WORK TO COMPLETE: Please quote exactly the opening lines of the data, from the first line to the one where "Task: Open Analytics in the sidebar" appears.

DATASET EXCERPTS:
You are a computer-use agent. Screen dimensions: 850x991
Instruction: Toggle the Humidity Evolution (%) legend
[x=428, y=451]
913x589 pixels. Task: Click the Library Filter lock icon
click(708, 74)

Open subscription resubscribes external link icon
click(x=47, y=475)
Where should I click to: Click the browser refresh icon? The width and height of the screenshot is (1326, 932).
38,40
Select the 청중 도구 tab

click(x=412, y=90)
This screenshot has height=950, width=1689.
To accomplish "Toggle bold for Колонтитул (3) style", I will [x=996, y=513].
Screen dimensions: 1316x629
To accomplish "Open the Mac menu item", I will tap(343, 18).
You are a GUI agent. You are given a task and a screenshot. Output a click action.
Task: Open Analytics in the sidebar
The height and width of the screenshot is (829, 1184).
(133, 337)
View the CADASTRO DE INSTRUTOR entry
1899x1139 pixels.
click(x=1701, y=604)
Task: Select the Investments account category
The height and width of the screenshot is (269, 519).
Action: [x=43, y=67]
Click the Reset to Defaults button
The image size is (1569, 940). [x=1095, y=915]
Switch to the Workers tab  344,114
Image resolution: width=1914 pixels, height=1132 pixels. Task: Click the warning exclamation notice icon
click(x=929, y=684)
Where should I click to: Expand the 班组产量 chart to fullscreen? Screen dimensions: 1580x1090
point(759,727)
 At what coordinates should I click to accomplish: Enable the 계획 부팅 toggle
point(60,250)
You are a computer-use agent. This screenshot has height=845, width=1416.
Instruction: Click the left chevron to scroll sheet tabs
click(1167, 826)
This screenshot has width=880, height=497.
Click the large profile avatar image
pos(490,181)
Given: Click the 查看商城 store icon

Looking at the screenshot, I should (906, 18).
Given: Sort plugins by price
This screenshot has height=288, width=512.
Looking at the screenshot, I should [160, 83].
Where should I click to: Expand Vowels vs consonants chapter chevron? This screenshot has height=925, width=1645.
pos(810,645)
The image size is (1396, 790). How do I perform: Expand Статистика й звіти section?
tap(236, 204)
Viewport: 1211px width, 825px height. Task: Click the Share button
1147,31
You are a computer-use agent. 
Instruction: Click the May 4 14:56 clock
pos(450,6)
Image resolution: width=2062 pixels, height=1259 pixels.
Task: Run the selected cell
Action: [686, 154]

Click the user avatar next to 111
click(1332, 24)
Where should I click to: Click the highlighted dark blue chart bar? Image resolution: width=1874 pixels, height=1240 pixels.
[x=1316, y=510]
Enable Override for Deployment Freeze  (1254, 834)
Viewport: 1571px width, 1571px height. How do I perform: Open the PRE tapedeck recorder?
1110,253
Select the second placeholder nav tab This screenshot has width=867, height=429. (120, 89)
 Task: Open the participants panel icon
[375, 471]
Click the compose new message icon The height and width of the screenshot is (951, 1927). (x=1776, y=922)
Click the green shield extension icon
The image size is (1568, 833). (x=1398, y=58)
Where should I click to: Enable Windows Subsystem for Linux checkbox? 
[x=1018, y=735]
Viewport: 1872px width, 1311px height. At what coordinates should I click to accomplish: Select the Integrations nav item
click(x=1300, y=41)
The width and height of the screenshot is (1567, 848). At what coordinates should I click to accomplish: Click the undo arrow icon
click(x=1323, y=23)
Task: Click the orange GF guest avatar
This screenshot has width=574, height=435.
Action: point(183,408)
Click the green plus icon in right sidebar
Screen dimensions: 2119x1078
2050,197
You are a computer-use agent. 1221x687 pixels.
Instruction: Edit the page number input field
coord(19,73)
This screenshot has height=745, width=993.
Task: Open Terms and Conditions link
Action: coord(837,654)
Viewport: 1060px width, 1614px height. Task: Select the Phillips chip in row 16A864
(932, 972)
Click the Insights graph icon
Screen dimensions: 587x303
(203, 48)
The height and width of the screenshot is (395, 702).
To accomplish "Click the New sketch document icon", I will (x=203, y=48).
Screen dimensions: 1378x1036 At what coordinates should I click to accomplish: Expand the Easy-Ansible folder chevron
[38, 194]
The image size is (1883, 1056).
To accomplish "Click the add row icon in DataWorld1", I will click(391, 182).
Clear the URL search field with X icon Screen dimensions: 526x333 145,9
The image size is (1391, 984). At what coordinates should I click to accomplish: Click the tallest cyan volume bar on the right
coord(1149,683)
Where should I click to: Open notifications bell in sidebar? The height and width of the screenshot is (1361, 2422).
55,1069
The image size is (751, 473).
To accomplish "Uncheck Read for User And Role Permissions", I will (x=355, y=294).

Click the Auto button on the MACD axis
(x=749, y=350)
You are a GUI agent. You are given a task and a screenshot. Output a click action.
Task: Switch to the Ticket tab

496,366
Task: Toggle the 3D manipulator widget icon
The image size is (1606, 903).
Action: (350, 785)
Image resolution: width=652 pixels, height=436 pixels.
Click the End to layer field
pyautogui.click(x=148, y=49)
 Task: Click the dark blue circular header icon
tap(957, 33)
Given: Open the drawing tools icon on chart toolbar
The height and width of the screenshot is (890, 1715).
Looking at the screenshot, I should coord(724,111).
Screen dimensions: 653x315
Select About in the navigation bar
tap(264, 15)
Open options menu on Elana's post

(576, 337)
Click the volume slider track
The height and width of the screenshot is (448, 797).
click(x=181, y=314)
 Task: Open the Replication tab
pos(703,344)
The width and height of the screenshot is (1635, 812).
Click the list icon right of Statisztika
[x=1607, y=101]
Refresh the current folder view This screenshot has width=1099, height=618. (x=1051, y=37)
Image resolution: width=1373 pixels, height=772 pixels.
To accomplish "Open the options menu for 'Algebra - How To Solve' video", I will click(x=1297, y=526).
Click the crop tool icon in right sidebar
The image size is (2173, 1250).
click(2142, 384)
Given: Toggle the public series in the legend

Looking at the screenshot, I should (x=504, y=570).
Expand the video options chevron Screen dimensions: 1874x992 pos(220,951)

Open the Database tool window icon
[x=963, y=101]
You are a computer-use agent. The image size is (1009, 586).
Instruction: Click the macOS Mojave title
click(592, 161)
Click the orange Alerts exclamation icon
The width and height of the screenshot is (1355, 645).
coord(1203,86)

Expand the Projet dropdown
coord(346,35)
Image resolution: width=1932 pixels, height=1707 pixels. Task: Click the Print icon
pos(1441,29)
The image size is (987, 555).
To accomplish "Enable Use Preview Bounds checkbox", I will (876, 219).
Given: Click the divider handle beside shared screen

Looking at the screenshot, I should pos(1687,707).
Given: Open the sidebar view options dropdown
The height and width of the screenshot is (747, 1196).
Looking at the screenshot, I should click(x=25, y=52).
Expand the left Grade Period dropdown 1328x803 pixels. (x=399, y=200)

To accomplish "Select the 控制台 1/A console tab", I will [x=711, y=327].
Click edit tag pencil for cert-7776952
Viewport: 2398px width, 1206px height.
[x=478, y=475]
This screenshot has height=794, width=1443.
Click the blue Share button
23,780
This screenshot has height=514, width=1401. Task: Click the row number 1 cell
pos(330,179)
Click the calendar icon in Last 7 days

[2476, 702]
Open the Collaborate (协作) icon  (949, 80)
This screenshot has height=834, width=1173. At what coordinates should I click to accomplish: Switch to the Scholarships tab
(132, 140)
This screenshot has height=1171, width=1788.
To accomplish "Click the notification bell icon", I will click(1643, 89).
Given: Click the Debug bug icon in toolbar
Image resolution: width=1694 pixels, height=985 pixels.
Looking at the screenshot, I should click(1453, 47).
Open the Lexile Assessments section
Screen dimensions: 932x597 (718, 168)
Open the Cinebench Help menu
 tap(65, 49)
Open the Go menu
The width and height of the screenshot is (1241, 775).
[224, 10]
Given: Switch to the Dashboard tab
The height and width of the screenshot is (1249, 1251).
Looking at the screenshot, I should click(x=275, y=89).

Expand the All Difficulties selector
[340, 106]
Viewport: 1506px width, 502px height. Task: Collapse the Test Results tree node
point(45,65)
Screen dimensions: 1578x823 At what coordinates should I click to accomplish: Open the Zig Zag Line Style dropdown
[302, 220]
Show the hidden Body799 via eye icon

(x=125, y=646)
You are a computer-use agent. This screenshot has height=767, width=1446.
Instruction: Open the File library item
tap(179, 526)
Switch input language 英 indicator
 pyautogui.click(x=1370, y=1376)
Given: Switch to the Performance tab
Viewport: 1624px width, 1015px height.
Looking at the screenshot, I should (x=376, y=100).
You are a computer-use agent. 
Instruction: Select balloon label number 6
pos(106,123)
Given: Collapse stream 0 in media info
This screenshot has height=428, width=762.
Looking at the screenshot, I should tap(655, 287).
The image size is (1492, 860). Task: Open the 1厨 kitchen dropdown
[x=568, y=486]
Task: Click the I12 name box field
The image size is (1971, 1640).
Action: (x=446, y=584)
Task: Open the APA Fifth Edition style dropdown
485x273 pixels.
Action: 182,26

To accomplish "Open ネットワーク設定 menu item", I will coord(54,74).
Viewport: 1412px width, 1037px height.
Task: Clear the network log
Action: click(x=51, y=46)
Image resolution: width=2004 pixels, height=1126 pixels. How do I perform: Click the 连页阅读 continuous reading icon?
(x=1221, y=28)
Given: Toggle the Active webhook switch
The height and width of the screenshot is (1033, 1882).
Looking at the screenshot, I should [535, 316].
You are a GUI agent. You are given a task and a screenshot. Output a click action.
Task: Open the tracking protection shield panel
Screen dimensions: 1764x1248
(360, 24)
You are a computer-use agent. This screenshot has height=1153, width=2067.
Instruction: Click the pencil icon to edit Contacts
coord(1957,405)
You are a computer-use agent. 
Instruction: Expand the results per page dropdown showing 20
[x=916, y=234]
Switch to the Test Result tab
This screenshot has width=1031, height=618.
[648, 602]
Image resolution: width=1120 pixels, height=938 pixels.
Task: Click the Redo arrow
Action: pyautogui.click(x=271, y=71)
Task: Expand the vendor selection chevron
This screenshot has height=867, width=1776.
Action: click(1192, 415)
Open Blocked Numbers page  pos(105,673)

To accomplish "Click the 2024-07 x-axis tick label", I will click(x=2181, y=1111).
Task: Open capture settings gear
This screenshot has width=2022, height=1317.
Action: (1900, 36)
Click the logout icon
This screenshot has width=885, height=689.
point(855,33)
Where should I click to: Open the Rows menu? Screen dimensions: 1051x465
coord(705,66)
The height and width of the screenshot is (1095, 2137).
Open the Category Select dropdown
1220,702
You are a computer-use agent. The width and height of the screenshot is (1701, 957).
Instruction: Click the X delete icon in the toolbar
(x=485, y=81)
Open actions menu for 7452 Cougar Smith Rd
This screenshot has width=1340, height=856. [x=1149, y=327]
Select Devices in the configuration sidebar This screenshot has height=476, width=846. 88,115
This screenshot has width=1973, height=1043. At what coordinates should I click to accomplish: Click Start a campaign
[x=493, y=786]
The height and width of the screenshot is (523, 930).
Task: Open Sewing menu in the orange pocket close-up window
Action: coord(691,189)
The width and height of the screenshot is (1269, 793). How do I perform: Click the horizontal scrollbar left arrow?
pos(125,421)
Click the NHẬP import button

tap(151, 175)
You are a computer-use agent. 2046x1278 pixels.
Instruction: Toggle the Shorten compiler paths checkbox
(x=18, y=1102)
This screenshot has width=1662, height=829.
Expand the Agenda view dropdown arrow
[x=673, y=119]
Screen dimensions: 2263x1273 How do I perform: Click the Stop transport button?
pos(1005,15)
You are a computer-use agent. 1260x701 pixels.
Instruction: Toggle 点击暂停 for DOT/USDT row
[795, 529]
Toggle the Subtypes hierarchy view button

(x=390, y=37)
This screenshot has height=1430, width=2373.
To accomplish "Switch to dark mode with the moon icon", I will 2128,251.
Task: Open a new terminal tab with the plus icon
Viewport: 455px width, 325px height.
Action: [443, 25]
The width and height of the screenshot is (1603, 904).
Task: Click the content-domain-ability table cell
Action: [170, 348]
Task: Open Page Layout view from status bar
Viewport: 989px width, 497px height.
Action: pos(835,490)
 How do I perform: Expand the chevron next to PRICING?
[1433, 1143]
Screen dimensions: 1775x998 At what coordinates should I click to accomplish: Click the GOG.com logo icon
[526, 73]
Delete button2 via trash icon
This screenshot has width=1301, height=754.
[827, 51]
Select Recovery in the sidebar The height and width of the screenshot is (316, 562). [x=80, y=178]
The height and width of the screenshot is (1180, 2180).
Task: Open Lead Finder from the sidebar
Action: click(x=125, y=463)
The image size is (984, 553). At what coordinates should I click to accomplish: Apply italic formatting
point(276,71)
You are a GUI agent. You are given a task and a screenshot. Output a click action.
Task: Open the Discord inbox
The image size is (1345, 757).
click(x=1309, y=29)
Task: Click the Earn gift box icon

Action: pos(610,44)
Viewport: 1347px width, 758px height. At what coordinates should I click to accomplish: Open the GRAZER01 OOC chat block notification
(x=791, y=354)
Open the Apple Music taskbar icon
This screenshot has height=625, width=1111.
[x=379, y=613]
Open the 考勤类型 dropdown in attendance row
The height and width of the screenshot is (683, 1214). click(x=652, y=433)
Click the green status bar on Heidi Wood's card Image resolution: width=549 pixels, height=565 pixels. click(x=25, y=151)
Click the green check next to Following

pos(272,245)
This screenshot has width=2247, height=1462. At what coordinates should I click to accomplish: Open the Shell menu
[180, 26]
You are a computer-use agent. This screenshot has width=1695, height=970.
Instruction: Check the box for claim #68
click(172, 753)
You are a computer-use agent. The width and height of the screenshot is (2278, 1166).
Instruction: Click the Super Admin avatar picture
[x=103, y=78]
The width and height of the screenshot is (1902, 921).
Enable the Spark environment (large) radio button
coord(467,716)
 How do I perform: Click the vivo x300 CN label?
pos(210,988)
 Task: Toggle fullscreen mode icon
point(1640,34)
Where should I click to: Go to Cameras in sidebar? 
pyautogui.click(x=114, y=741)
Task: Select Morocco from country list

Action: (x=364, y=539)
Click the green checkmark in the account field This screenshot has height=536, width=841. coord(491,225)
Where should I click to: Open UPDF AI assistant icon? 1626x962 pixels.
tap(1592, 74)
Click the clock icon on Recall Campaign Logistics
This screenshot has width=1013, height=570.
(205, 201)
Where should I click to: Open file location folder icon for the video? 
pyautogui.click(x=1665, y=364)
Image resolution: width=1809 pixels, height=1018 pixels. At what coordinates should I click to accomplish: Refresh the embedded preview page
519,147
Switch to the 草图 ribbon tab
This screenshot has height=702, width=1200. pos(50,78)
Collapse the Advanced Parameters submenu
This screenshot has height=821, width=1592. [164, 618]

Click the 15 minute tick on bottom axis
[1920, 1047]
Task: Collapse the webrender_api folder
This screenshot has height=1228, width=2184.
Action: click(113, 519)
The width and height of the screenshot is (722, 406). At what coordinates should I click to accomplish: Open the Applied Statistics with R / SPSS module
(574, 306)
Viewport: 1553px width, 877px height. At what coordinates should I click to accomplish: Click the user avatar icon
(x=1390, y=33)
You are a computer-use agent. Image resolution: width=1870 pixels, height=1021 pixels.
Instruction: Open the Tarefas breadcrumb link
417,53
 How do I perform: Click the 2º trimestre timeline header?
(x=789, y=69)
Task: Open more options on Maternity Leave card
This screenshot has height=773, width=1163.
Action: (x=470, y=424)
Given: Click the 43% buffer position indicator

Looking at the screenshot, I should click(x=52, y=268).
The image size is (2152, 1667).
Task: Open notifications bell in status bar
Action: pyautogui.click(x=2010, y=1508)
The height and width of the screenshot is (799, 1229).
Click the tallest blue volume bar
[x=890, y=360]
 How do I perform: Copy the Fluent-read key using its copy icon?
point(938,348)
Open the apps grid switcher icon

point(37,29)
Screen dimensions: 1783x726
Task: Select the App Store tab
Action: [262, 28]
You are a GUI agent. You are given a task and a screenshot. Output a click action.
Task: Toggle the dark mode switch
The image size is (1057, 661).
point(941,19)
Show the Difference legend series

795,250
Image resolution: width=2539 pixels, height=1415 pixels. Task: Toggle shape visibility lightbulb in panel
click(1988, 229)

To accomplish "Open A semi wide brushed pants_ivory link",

EXERCISE OUTPUT:
You are a computer-use agent. Screen dimensions: 850x991
Instruction: Toggle the Humidity Evolution (%) legend
[x=428, y=451]
913x589 pixels. Task: Click the Library Filter lock icon
click(708, 74)

Open subscription resubscribes external link icon
click(x=47, y=475)
Where should I click to: Click the browser refresh icon? The width and height of the screenshot is (1326, 932).
38,40
Select the 청중 도구 tab

click(x=412, y=90)
This screenshot has height=950, width=1689.
To accomplish "Toggle bold for Колонтитул (3) style", I will [x=996, y=513].
Screen dimensions: 1316x629
To accomplish "Open the Mac menu item", I will tap(343, 18).
You are a GUI agent. You are given a task and a screenshot. Output a click action.
Task: Open Analytics in the sidebar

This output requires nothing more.